Erkan Koyuncu'nu hazin ve kahreden ölümü sonrası istedim ki zaman geçsin, öfkem dinsin. Tanışıklığımız yoktu ama sevgili ve rahmetli kardeşim Selo'nun oğlu idi, üzüntümün katlanması bu yüzdendir.

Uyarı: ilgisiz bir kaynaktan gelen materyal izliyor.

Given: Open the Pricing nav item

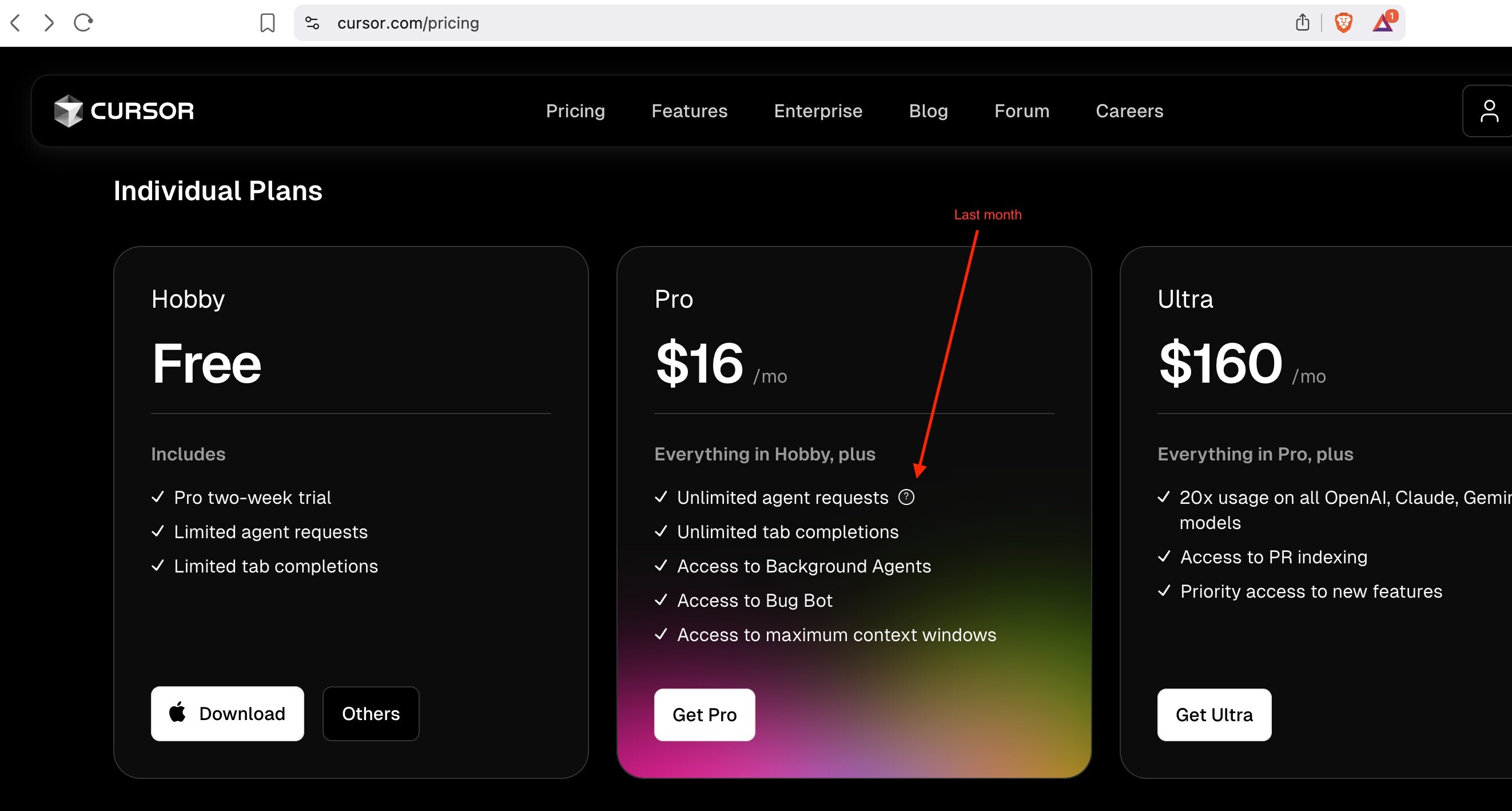Looking at the screenshot, I should point(575,111).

Selahattin Koyuncu ile yıllar süren bir dostluğun ve arkadaşlığın izleri hala gönlümde saklıdır. Aynı dönemlerde İstanbul'da bazen Yeni Asır'ın muhabirliğini birlikte sürdürmüş, bir dönem ben Demokrat İzmir'e geçince de tatlı bir rekabet yaşar olmuştuk. İzmir takımlarının maçlarında çektiğimiz fotoğrafları koşar adım THY bürolarına götürür, İzmir'e uçacak bir dost arar, ismini alır ve gazetelerimize bildirirdik. İzmir'deki arkadaşlar filmleri verdiğimiz kişlileri uçağın çıkışında karşılarlar ve gazeteye yetiştirirlerdi. Sohbet adamı idi Selo. Genç öldü. Muhabir olmamış, muhabir doğmuştu. Erkan da kelimenin tam anlamı ile babasının izinde idi. Her ikisini de rahmetle anıyorum.
Selo, yaşasaydı Erkan ölümüne kahrolurdu. Kimbilir şimdi sevgi ve hasretle Erkan'ını kucaklamıştır. Mekanları cennet olsun.